[Stored data]
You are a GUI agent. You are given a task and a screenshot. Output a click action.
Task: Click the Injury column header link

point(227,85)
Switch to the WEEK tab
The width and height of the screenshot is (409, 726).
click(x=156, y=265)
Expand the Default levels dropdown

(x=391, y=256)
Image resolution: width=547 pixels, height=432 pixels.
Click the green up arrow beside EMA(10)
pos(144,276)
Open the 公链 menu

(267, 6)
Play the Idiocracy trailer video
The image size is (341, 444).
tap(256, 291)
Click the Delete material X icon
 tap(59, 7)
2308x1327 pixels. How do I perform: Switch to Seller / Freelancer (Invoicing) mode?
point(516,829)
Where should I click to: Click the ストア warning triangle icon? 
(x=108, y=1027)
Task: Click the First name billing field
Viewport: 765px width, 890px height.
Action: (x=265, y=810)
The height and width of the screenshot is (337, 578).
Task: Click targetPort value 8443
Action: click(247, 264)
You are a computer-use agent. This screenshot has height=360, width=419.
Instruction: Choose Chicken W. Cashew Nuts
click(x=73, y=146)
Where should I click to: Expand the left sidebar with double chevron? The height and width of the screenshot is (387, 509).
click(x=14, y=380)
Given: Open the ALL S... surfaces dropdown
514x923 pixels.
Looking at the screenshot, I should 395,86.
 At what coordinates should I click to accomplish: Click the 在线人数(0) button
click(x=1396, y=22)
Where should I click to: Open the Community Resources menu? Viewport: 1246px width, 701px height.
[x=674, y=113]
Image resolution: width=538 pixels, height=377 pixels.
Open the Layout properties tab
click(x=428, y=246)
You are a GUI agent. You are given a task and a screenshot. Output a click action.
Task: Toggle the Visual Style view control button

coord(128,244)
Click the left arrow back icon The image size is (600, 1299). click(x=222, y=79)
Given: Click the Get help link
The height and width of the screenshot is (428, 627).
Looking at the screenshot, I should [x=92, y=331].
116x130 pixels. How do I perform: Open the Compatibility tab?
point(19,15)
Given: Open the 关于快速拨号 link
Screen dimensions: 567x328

[THE TASK] Your task is to reproduce the entries exactly, starting at the first line and ending with the line containing "Given: Open the 关于快速拨号 link".

[ANSWER SPACE]
You are a GUI agent. You are given a task and a screenshot. Output a click action.
Task: Click the Injury column header link

point(227,85)
Switch to the WEEK tab
The width and height of the screenshot is (409, 726).
click(x=156, y=265)
Expand the Default levels dropdown

(x=391, y=256)
Image resolution: width=547 pixels, height=432 pixels.
Click the green up arrow beside EMA(10)
pos(144,276)
Open the 公链 menu

(267, 6)
Play the Idiocracy trailer video
The image size is (341, 444).
tap(256, 291)
Click the Delete material X icon
 tap(59, 7)
2308x1327 pixels. How do I perform: Switch to Seller / Freelancer (Invoicing) mode?
point(516,829)
Where should I click to: Click the ストア warning triangle icon? 
(x=108, y=1027)
Task: Click the First name billing field
Viewport: 765px width, 890px height.
Action: (x=265, y=810)
The height and width of the screenshot is (337, 578).
Task: Click targetPort value 8443
Action: click(247, 264)
You are a computer-use agent. This screenshot has height=360, width=419.
Instruction: Choose Chicken W. Cashew Nuts
click(x=73, y=146)
Where should I click to: Expand the left sidebar with double chevron? The height and width of the screenshot is (387, 509).
click(x=14, y=380)
Given: Open the ALL S... surfaces dropdown
514x923 pixels.
Looking at the screenshot, I should 395,86.
 At what coordinates should I click to accomplish: Click the 在线人数(0) button
click(x=1396, y=22)
Where should I click to: Open the Community Resources menu? Viewport: 1246px width, 701px height.
[x=674, y=113]
Image resolution: width=538 pixels, height=377 pixels.
Open the Layout properties tab
click(x=428, y=246)
You are a GUI agent. You are given a task and a screenshot. Output a click action.
Task: Toggle the Visual Style view control button

coord(128,244)
Click the left arrow back icon The image size is (600, 1299). click(x=222, y=79)
Given: Click the Get help link
The height and width of the screenshot is (428, 627).
Looking at the screenshot, I should [x=92, y=331].
116x130 pixels. How do I perform: Open the Compatibility tab?
point(19,15)
Given: Open the 关于快速拨号 link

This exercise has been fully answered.